Dmitry Vladimirtsev, category “Photonics”
Read our last year’s interview with Dmitry here
My project is called “Mathematical Modeling of Space-Time Parameter Changes in PQ/PMMA Samples During Exposure”. In essence, this is an attempt to improve the quality of recorded holograms. To produce a high-quality hologram, you need to ensure the complete stability of the recording medium and the interference pattern during recording. Any vibration that causes even a micrometer shift will result in reduced quality of the image.
But what if the recording medium itself “shifts” due to the radiation? The energy transmitted by a laser not only activates the chemical changes in photosensitive elements, but also heats up the sample, with results in a slight increase in the thickness of the recording medium. This was not brought up before because the effect was negligible due to the low sensitivity of recording mediums used for 3D-holograms and the low intensity of lasers. But the times change and as lasers become more powerful, we cannot ignore the effects of heat anymore.

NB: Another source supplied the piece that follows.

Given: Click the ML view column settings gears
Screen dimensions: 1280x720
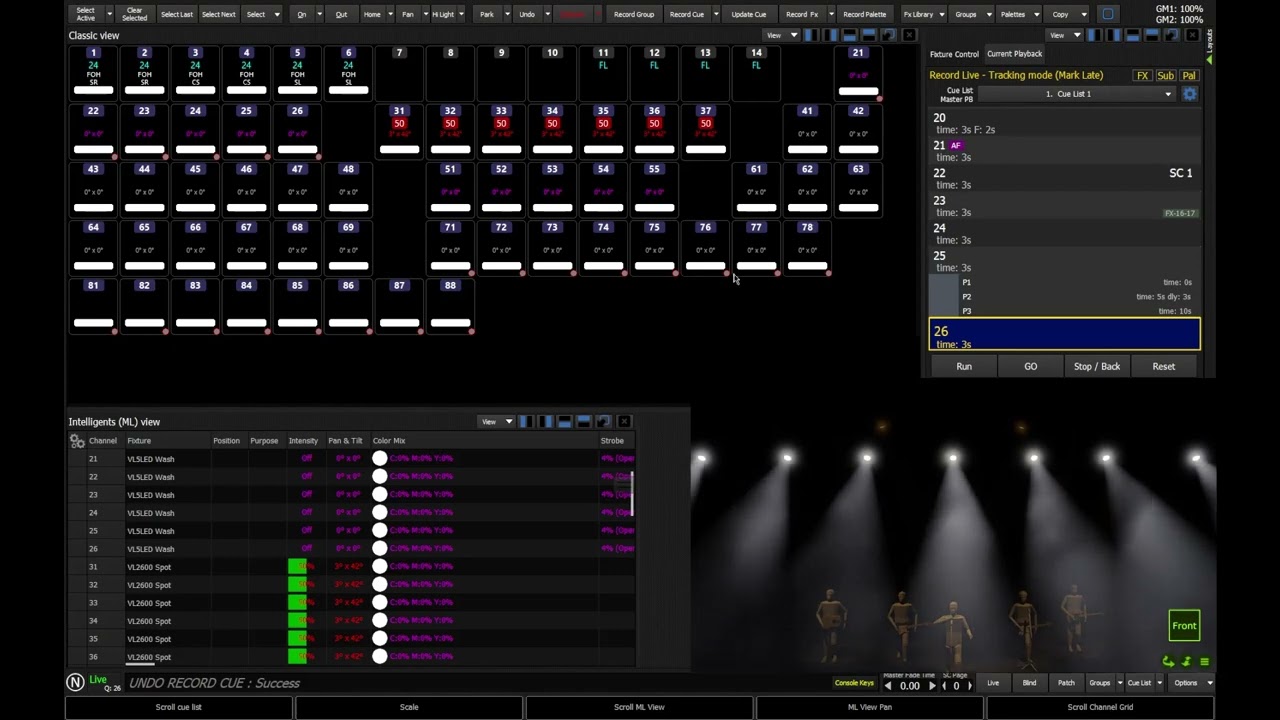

A few years ago, scientists from ITMO University conducted research and learned that this expansion may be up to several micrometers in size. Seeing as the period of a reflective hologram may consist of a few tenths of a micrometer, the heat may have a significant effect on the results.
In my work I study the heat-induced expansion of samples during exposure and, I must say, I was able to find some interesting patterns that, I hope, will help us pick the right properties of lasers and recording mediums, as well as the conditions of exposure when recording holograms. This is very important from the economic point of view, as well, as high-quality holograms are made using expensive materials.

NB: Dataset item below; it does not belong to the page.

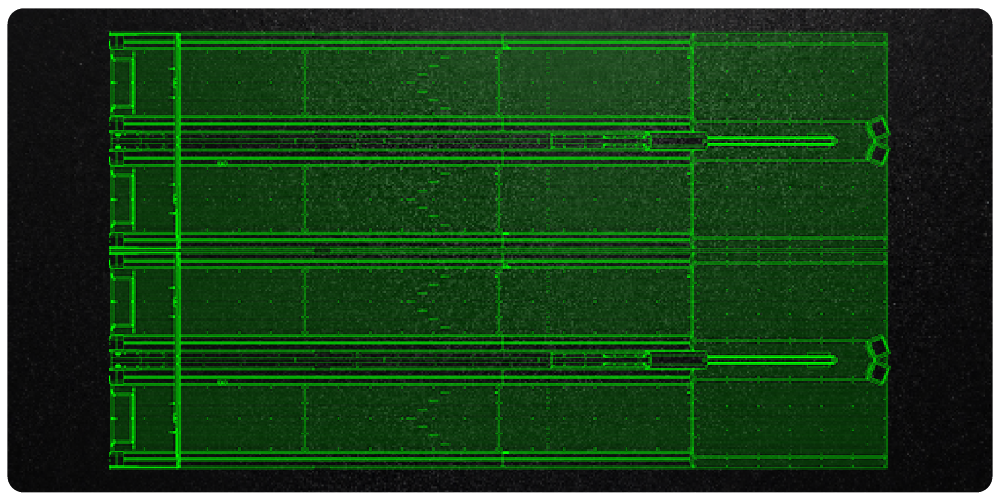Click the rounded tip of the lower thin rod
This screenshot has width=1000, height=501.
tap(832, 360)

As I’ve already noted, these materials are fairly expensive, so using them in lab conditions (in experiments, for example) is wasteful. But we can use a cheaper material, estimate the desired contrast of our future hologram and calculate the parameters of exposing radiation. I began my project in the summer of 2018 after taking part in ITMO University’s Summer School at the Faculty of Photonics and Optical Information, where I met my future scientific advisor, Olga Andreeva.
As for the challenges of my work, I can only note one: it’s necessary to understand the physics of this process very well and to be able to consider it from a mathematical perspective. We work on the nano- and micrometer-scale, so even one millimeter is a lot. It was hard to adjust to at first, because it’s not often that you think about this kind of scale in everyday life.